Royale Unterstützung
Die Geschichte von The Radio Dept. beginnt 1995 in Lund. Die Idee für den Bandnamen kam den beiden Schulkameraden Elin Almered und Johan Duncanson, als sie an einer Tankstelle ein Schild mit dem Hinweis »Radioreparatur« (auf Schwedisch »Radioavdelningen«) entdeckten.
Das Jahr 2001 markierte einen Wendepunkt in der noch jungen Karriere der Band: Nach einem Line-Up-Wechsel, einer positiven Kritik im Musikmagazin Sonic und dem Feature auf einem CD-Sampler konnte die Gruppe endlich einen Plattenvertrag ergattern und 2003 schließlich ihre erste LP »Lesser Matters« auf den Markt bringen. Doch als nicht nur die Bassistin Lisa Carlberg, sondern auch der Schlagzeuger Per Blomgren ausstiegen, beschlossen die übrig gebliebenen Bandmitglieder Johan Duncanson, Martin Larsson und Daniel Tjader, einfach komplett auf den Bass zu verzichten und digitale Drum-Tracks zu verwenden. Ein Schritt, der zum typischen The Radio Dept.-Sound führte.

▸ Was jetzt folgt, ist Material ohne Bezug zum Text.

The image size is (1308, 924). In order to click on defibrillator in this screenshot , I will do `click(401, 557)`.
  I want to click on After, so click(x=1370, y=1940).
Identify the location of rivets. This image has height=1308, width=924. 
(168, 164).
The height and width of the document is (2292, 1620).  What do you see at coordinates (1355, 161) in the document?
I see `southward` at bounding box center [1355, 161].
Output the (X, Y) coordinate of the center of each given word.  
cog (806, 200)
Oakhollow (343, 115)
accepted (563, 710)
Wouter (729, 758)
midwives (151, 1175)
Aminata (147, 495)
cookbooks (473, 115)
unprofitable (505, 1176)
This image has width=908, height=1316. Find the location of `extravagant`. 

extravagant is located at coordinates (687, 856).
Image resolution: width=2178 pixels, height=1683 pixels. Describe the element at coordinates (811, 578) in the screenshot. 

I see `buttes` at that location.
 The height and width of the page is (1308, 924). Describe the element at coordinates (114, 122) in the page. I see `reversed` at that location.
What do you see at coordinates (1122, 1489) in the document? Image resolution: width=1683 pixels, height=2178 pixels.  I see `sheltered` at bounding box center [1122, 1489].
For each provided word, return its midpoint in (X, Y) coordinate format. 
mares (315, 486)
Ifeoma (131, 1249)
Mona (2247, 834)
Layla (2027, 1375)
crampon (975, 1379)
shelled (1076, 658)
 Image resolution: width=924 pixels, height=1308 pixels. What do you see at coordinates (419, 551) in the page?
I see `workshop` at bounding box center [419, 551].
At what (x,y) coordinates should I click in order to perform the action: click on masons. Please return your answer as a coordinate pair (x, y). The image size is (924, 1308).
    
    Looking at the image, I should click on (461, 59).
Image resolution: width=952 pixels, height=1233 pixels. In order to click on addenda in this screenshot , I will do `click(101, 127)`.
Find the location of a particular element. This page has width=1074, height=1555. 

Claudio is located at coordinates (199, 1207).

Größere Bekanntheit erreichten die Schweden durch den Soundtrack zu Sofia Coppolas Film »Marie Antoinette« (2006) – eine anachronistische und poppige Biografie über das Leben der jungen französischen Königin und ihrem kontroversen Image. In wahrer Coppola-Manier frohlockt Kirsten Dunst in extravaganten Roben durch die Flure von Versailles, wird von Liebeskummer umgetrieben und tanzt zu The Strokes, Siouxsie and the Banshees und eben The Radio Dept. durch die Nacht.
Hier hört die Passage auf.